Latest Red Sox loss worst combination of injuries and insult

KANSAS CITY, Mo. -- Pablo Sandoval was in no mood to speak with reporters. The walking boot on his left foot did all the talking for him as he exited, limping slightly, a Boston Red Sox clubhouse reeling from one of the ugliest losses of the year.

Panda and catcher Blake Swihart were both "day-to-day" after sustaining injuries to their left ankle and left foot, respectively, in a 7-4 defeat at the hands of the Kansas City Royals Saturday night.

At the same time, David Ortiz was angry that he had been ejected by home-plate ump Bruce Dreckman, wondering what "this [expletive] game is coming to." And starting pitcher Rick Porcello was at a loss to explain how he squandered a 4-1 lead en route to his sixth straight losing decision.

All in all, this was a night the Red Sox would just as soon forget. How easy that will be may depend on what happens Sunday morning when Sandoval and Swihart report for duty. Or do not report for duty.

"Blake sprained his left foot and Pablo sprained the (left) ankle," said manager John Farrell. "We'll check them when they come in in the morning. Undetermined right now if we're going to need to make a (roster) move."

Both were X-rayed at the stadium.

"Blake's is at the base of the fifth toe. There was no facture there, nothing structurally bone-wise on Pablo either," Farrell said.

Sandoval was hurt amid the five-run fifth inning when the Royals erased a 4-1 deficit as Porcello (4-8) went into what's become a familiar meltdown for the right-hander who signed a four-year contract this spring for $82.5 million.

With a runner on third, Lorenzo Cain lashed a hot shot down the left-field line that Sandoval made a difficult stop on. Awkwardly, he turned to tag the runner, who was safely back on the base, then he turned around, double-clutched and threw wildly to first. The tying run scored and the Royals were off and running for just their second victory in their last nine meetings with the Red Sox.

Farrell said Panda was hurt on the throw.

Swihart hurt his foot with a hard slide into third at the top of the inning.

"I just jammed it in the bag. My foot's sore," Swihart said. "It just started getting more and more sore."

Ortiz was ejected after hitting a single off hard-throwing Kelvin Herrera in the seventh. He flipped his bat in front of home plate, then seemed to exchange words with home plate umpire Bruce Dreckman after he got to first.

"All I have to say is this situation between players and umpires is getting to the ridiculous point," Ortiz said. "Because it seems to me like it's more of a feeling than reality. I'm an 18-year veteran of this league and when I was coming up it seemed like you were respected for that. But it seems like it doesn't work that way any more."

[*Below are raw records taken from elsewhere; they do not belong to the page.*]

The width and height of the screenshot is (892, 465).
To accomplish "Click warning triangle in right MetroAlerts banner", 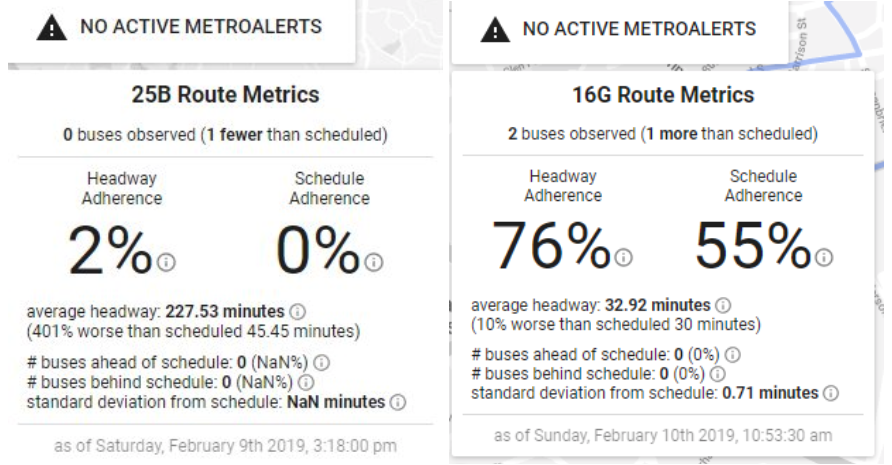I will click(495, 30).
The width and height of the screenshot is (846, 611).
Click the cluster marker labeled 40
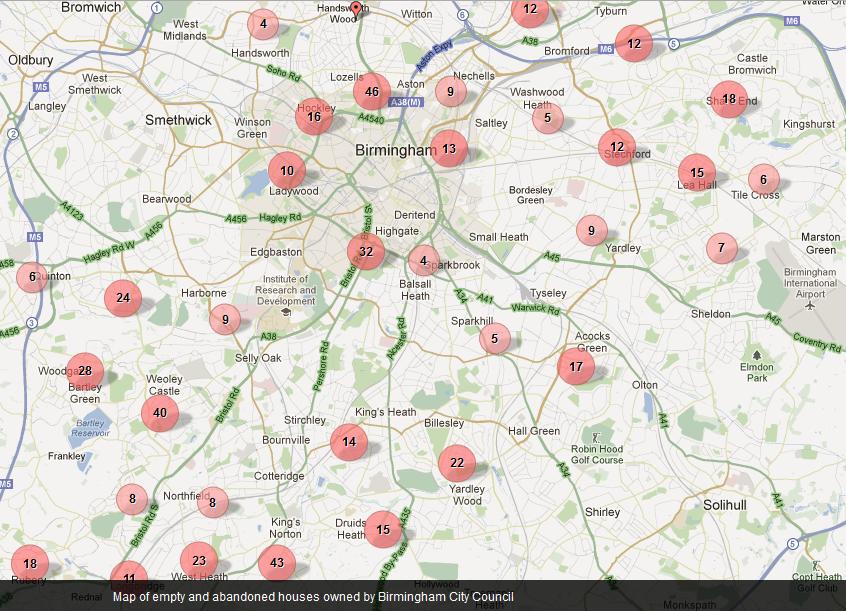click(x=160, y=412)
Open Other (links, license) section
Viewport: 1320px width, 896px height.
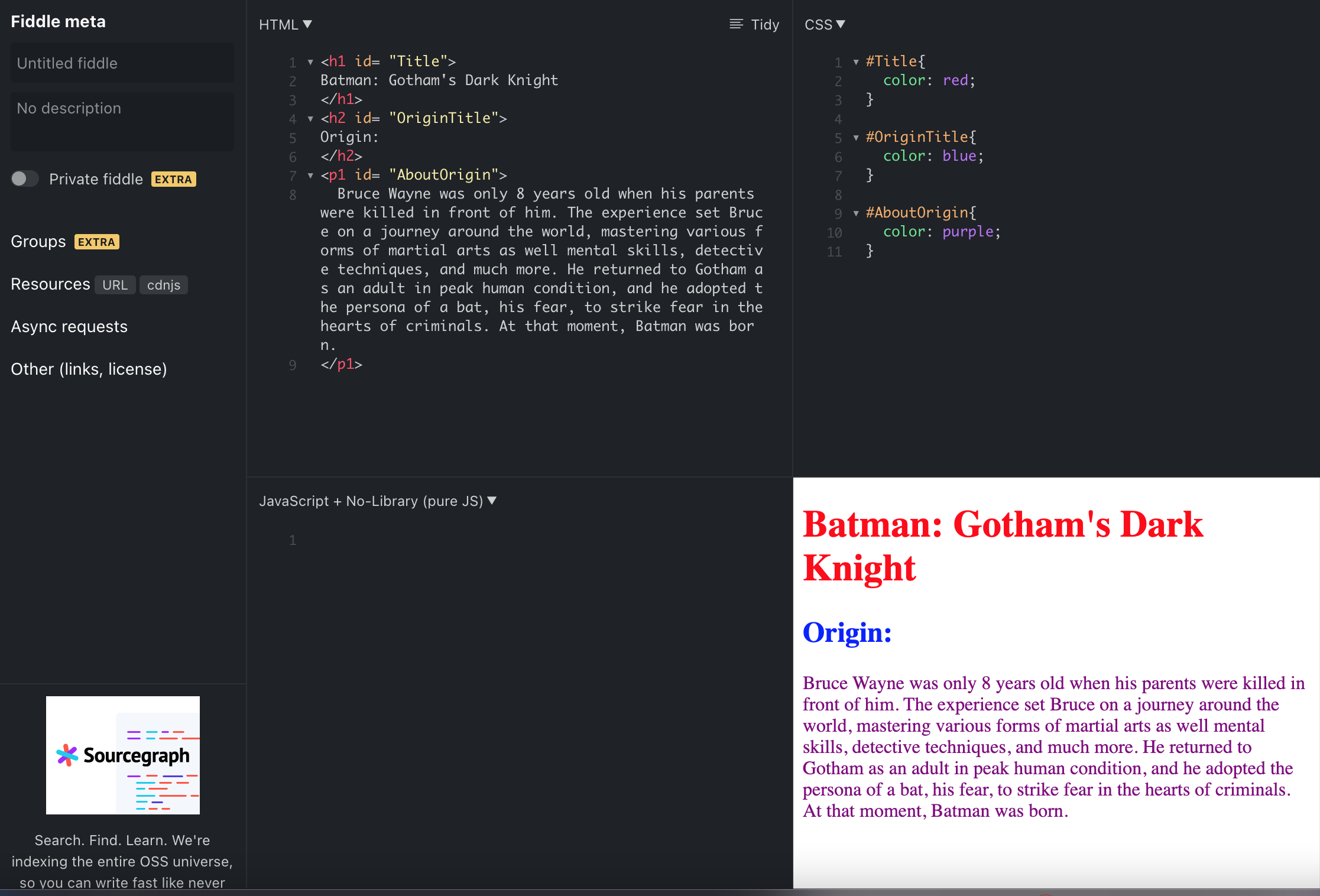point(89,369)
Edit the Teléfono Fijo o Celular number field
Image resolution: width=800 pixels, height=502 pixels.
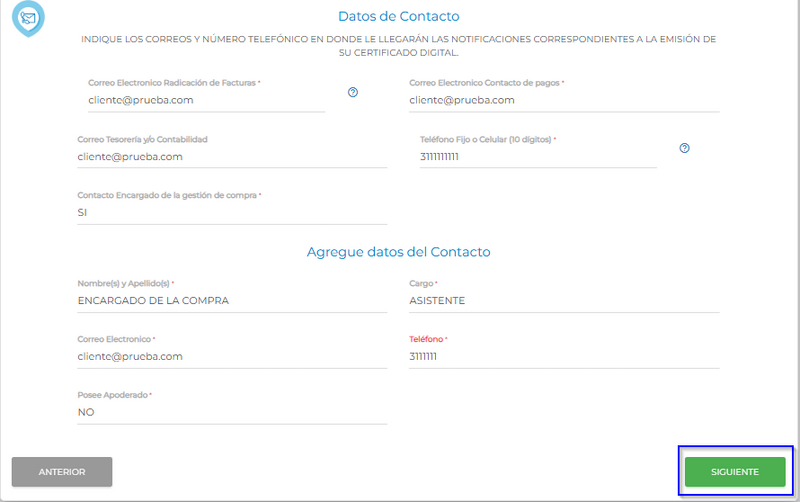pyautogui.click(x=538, y=156)
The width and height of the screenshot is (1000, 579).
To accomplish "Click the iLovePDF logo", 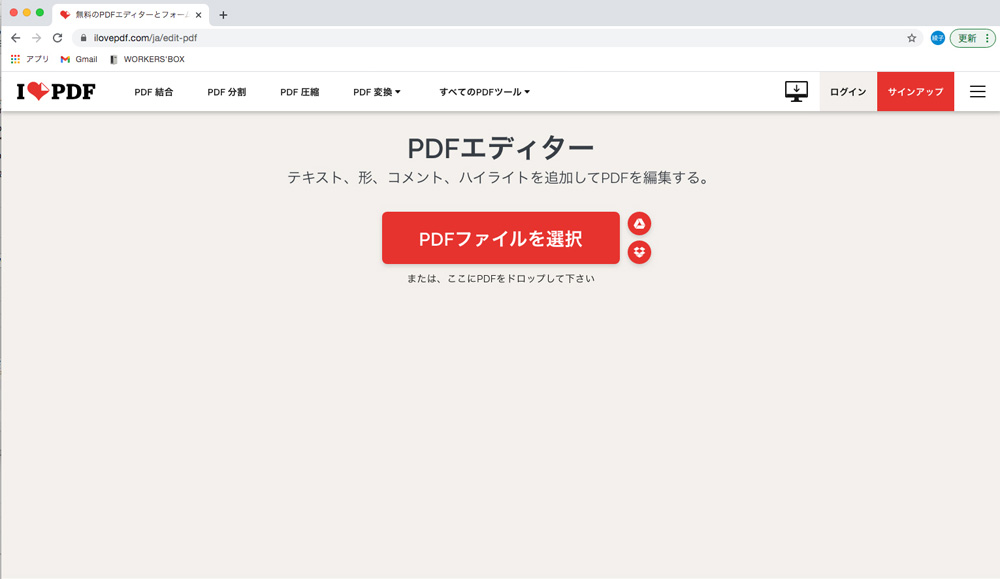I will click(56, 92).
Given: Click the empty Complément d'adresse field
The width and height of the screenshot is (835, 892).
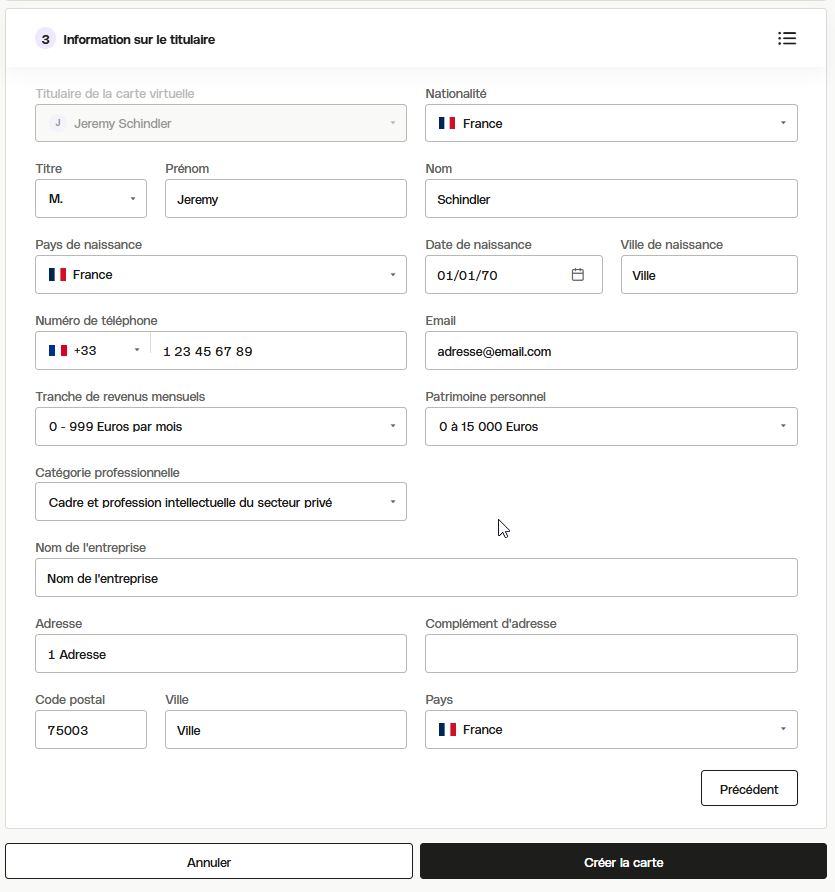Looking at the screenshot, I should point(611,654).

Ortiz said he was thrown out for arguing about the called strikes, not where the bat landed after the hit.

"What is wrong with putting the bat in front of the plate? Every time you swing the bat, the bat ends up in front of the plate, as far as I know. I don't think that was the issue. The issue was I was complaining about two pitches that were balls and he called them strikes."

For Porcello, this is six bad starts in a row. He gave up six runs on eight hits, gave up two home runs, hit two batters and committed a balk. Most worrisome is the trend which has developed. Twelve times in 12 different innings since the start of the season, Porcello has allowed runs to the opposition in the immediate half-inning after his teammates have scored for him. It's something that's been discussed with him on more than one occasion.

"I think every pitcher is aware the inning following (your team's scoring) you're looking to make quality pitches in that inning," said Farrell. "A number of pitches found the middle of the plate. The big inning has been kind of the issue. As far as moving out of the rotation, that hasn't been discussed."

A downcast Porcello said he did not think he balked, the call that moved runners from first and second to second and third and shifted the momentum squarely to KC.

"I felt like I did a good job of keeping the ball down," he said. "It's these innings that are taking me out of the games and taking our team out of games. I've got to keep grinding. I've got to keep fighting and make sure they don't put up these big runs. Grit your teeth and keep going after it."